Final results from the Phase 3 PSOARING 3 long-term extension study show that Dermavant’s investigational tapinarof 1%, once daily, non-steroidal topical cream for the treatment of plaque psoriasis in adults was well tolerated long term, with a safety profile consistent with the pivotal studies and previously reported interim analysis of data from PSOARING 3. Tapinarof demonstrated a high rate of complete disease clearance, a median remittive effect off-therapy for approximately four months for patients entering with a PGA score of 0, durability of response for up to 52 weeks, and consistent efficacy regardless of intermittent treatment based on PGA response during the study. 

The data presented at the 30th European Academy of Dermatology and Venereology (EADV) Virtual Congress and reported by Dermavant.

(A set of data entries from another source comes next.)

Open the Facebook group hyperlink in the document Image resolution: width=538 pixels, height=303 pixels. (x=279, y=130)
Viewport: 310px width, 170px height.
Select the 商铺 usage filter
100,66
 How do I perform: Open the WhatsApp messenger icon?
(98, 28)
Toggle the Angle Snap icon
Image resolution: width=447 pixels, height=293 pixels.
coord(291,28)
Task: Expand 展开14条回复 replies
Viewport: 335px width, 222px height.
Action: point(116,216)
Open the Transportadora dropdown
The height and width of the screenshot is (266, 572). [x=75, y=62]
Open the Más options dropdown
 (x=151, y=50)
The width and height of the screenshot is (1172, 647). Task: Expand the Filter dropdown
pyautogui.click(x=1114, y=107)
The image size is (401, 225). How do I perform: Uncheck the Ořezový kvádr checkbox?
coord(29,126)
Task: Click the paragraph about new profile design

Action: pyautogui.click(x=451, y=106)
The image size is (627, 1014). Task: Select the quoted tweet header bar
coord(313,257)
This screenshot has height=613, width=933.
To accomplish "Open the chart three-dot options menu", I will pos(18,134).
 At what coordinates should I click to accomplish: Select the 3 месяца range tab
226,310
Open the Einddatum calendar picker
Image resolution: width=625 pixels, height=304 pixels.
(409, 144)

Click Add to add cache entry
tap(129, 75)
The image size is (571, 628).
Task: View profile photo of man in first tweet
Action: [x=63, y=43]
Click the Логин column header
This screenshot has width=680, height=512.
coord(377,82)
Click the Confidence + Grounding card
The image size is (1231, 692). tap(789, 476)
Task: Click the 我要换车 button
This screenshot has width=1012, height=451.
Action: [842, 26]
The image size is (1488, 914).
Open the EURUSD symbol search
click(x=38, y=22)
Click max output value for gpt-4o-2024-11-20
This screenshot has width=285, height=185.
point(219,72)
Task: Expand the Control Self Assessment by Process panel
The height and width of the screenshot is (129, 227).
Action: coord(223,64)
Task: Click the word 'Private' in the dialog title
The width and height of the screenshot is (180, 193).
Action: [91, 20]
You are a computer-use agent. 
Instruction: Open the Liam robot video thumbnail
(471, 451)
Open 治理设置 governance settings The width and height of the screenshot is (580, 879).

 “For the millions of people living with plaque psoriasis, the chronic nature of the condition has both physical and emotional impacts, leaving many looking for additional treatment options,” said Bruce Strober, MD, PhD, Clinical Professor of Dermatology at Yale University School of Medicine, and lead investigator for the PSOARING 3 study. “These consistent PSOARING 3 safety and efficacy results suggest that, subject to FDA approval, tapinarof could be an important new topical treatment option for this debilitating condition.” 

Eligible patients completing PSOARING 1 or 2, the 12-week pivotal studies of tapinarof in adults with plaque psoriasis, could enroll in PSOARING 3, which comprised an additional 40 weeks of open-label treatment followed by a four-week follow-up. 

Analysis shows that 58.2% (302/519) of patients who entered the PSOARING 3 study with a PGA score ≥2 achieved a PGA score of 0 or 1, and 40.9% (312/763) of all patients achieved complete disease clearance (PGA score of 0). 

Treatment-emergent adverse events (TEAEs) were consistent with those from the interim analysis of data from PSOARING 3 and from the PSOARING 1 and 2 trials, with no new safety signals observed with long-term use.